A 180 euro per Mwh l’hanno fissato al doppio o quasi del prezzo corrente, che già sconta la ridotta offerta di gas russo, anche perché Nord Stream 1 e 2 sono stati fatti saltare da paesi misteriosi. Scatta solo dopo tre giorni e non comporta alcun obbligo per un fornitore esterno all’Ue, come la Russia, di fornire al prezzo massimo quantitativi illimitati di gas; non comporta questo obbligo neppure ai fornitori Ue, come la Norvegia, il che è quanto meno singolare. Inoltre, la Commissione può toglierlo in qualsiasi momento per ragioni di emergenza. Quindi, a ben vedere, non è un cap in senso tecnico.
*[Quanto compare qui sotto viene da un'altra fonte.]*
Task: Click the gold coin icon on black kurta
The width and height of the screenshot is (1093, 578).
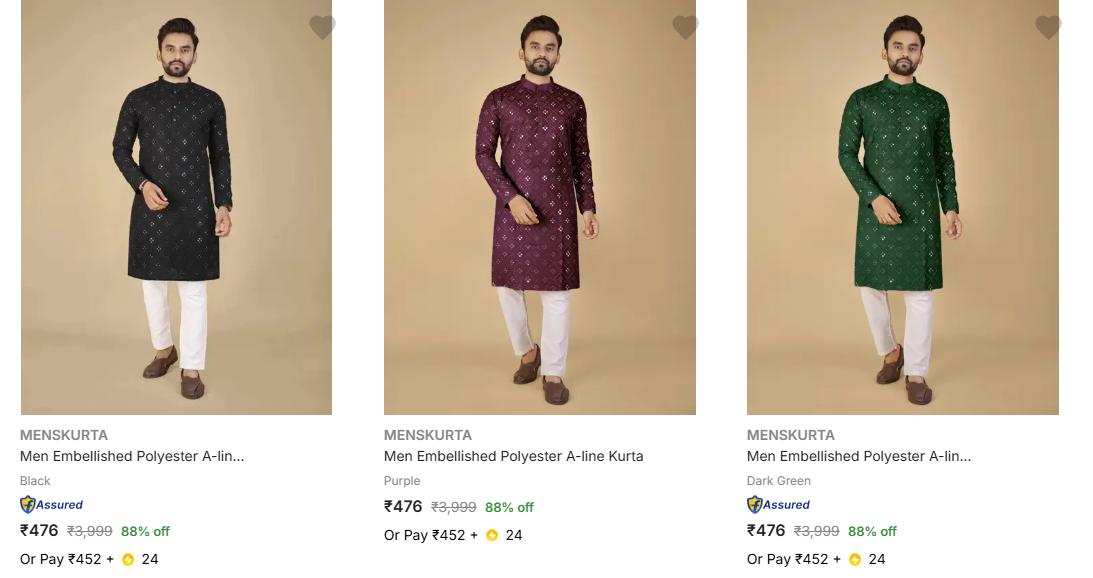Action: point(128,559)
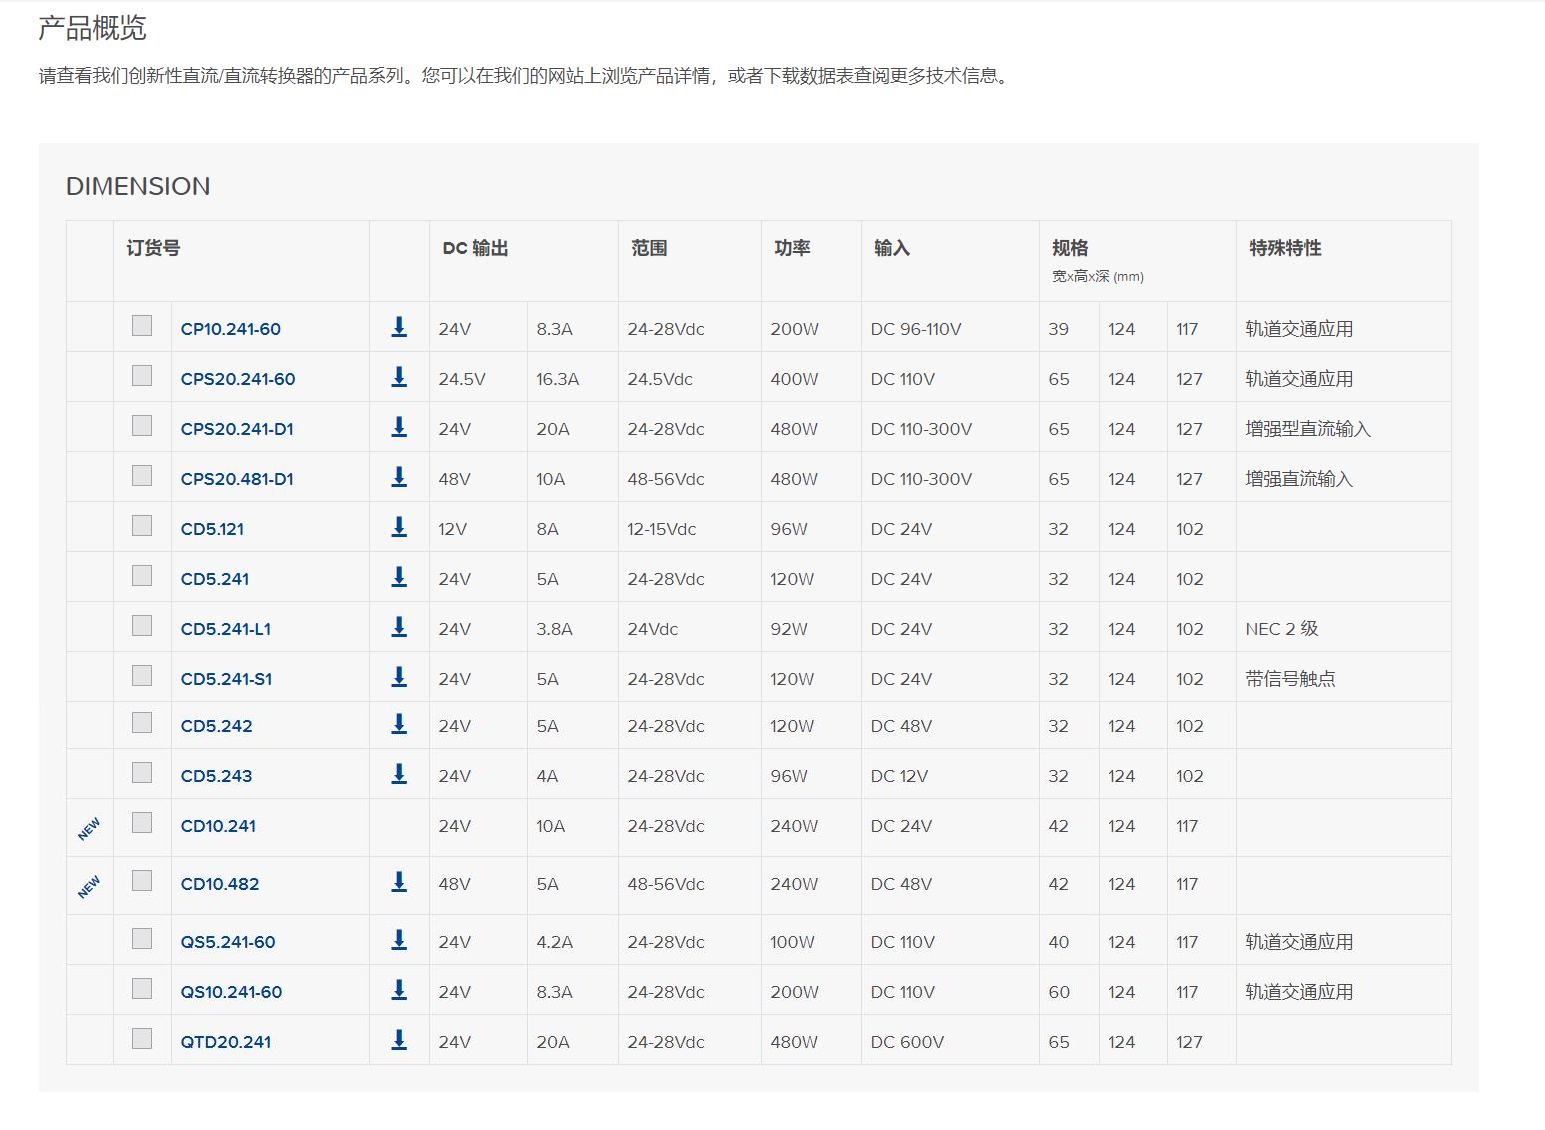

E’ un livello di prezzo che serve per lo più alla autodisciplina della domanda dei 27. Perché? Sono stati gli acquisti scoordinati dei 27 per riempire gli stoccaggi in modo concorrente e non cooperativo a far salire il prezzo sul TTF a 345 nell’estate del 2022. Adesso, con questo cap, lo stesso comportamento non produrrebbe forniture illimitate al prezzo massimo di 180, come l’opinione pubblica potrebbe erroneamente pensare, ma produrrebbe la sospensione degli arrivi di gas dall’estero (dalla Russia, e non solo).
I 27 sono avvisati. C’è un solo modo per domare la bizzarria del prezzo europeo del gas, distinto da quello mondiale, perché non esiste un mercato mondiale del gas, che non è commerciabile facilmente come il petrolio. Esistono tre mercati regionali distinti. Quello americano, il più conveniente e che garantisce l’autosufficienza a Stati Uniti e Canada; quello asiatico, con prezzi dominati dalla domanda cinese e mitigati dall’offerta liquida russa. Infine il mercato europeo, con prezzi deteriminati dalla domanda rigida del sistema produttivo ed elettrico europeo e dall’offerta razionata dall’est europeo ma mitigata dai nuovi accordi africani, sulla sicurezza strategica dei quali sarebbe bene non farsi soverchie illusioni.
E’ il mercato europeo ad essere quello più instabile e volatile, essenzialmente per la volatilità delle forniture, esposte ai rischi strategici. Sostituire il gas con le fonti rinnovabili non è possibile, né nel breve né nel lungo periodo, perché il sistema elettrico completamente green è impossibile, per il bilanciamento di domanda e offerta necessario durante le ore del giorno e durante i mesi dell’anno. Solo i sistemi che hanno una base di produzioni continue (e non intermittenti come quelle da rinnovabili) sono stabili, e il gas è, dopo la fonte nucleare, la fonte energetica primaria meno incompatibile con l’ambiente che serve a produrre energia in modo continuo.
Dal gas non si esce con i pannelli solari, né con l’eolico o l’idroelettrico (tutti sistemi comunque limitati nelle prestazioni potenziali, e tutti sistemi intermittenti, ad intermittenza non programmabile). I 27 sono pertanto avvisati. Dovranno concordare gli acquisti sul Ttf per riempire gli stoccaggi e non far saltare il tappo al tetto. Se dovesse saltare, non arriverà più gas, semmai ne arriverà meno e l’inverno del 2023-24 sarà di crisi energetica.
Alcuni tra i 27, come l’Italia, sono avvisati due volte. Perché concordare gli acquisti non basterà. Servirà disporre dei due nuovi rigassificatori di Piombino e Ravenna al più tardi per la primavera del 2023, per poter acquistare gas liquefatto a sufficienza a riempire gli stoccaggi prima dell’inverno.
C’è poi un terzo telegramma che il cap manda all’Italia (e alla Germania): siccome la fusione nucleare è a 30 anni dall’applicabilità tecnologica e le riserve di gas naturale sul territorio e nelle zone marittime di sfruttamento esclusivo non sono sufficienti, mentre produrre di energia da carbone o olio combustibile non è compatibile con salvare il pianeta dal riscaldamento globale ed adempiere alle direttive imminenti sulla decarbonizzazione dell’economia europea, il nucleare di quarta generazione non è un’opzione, ma un vincolo da rispettare per produrre energia che fornisca la base continua necessaria. Prima lo metteremo in agenda, meglio sarà. La sanzione, in caso negativo, non sarà la solita multa della “cattiva” Ue. Qui non c’è davvero nessun obbligo. La sanzione sarà un prezzo nazionale dell’energia elettrica così alto da deindustrializzare il secondo paese industriale d’Europa. E allora sarebbero guai. Guai seri.